One of his narrowest escapes occurred on a run aboard the Nighthawk to Wilmington. Taylor was traveling with an untested captain and pilot, and the ship grounded on a sandbar in the entrance to the Cape Fear River. I’ll let the author describe what happened:
At once all was confusion; the pilot and signalman rushed to the dinghy, lowered it, and made good their escape; the captain lost his head and disappeared; and the crews of the launches, after firing several volleys, one of which slightly wounded me, rowed in to board us…When the Northerners jumped on board they were terribly excited. I don’t know whether they expected resistance or not, but they acted more like maniacs than sane men, firing their revolvers and cutting right and left with their cutlasses. I stood in front of the men on the poop and said that we surrendered, but all the reply I received from the lieutenant commanding was, “Oh, you surrender, do you?”…accompanied by a string of the choicest Yankee oaths and sundry reflections on my parentage; whereupon he fired his revolver twice point blank at me not two yards distant: it was a miracle it did not kill me, as I heard the bullets whiz past my head. This roused my wrath, and I expostulated in the strongest terms upon his firing on unarmed men…
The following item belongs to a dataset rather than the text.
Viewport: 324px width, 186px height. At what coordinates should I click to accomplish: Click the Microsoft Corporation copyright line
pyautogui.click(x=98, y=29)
Things looked bad for Taylor, as he was taken into custody, and the Union soldiers set fire to the ship; however, a quick-thinking Irishman among his crew saved the day:
At this moment one of our firemen, an Irishman, sung out, “Begorra we shall all be in the air in a minute, the ship is full of powder!” No sooner did the Northern sailors hear this than a panic seized them, and they rushed to their boats…The men holding me dropped me like a hot potato, and to my great delight jumped into their boat, and away they rowed…
Although most of the crew had already been taken prisoner and loaded into the Union launches, Taylor and a handful of men were able to get to shore in a battered lifeboat, and, with the help of volunteers, returned to extinguish the blaze. They were ultimately able to get the ship off the bar and they limped into Wilmington for repairs.
There is a lengthy, but fascinating, digression on Taylor’s friend, Confederate Colonel William Lamb, who commanded Fort Fisher, which guarded the approaches to Wilmington (at the time Taylor was writing, Colonel Lamb’s wife, Daisy, had been dead some years, and the author uses a charming phrase to describe her passing: “Sadly, she is now with the majority”).
After the war, Taylor bought an interest in Edward Lawrence & Company, and subsequently went on to commercial success in India; however, one senses that his exploits as a blockade runner represented the highlight of his life. This book is filled with the enthusiasm and daring of his youth, and it is a volume that admirably describes the dangerous, but thrilling, work involved in maintaining the lifeline of the Confederacy.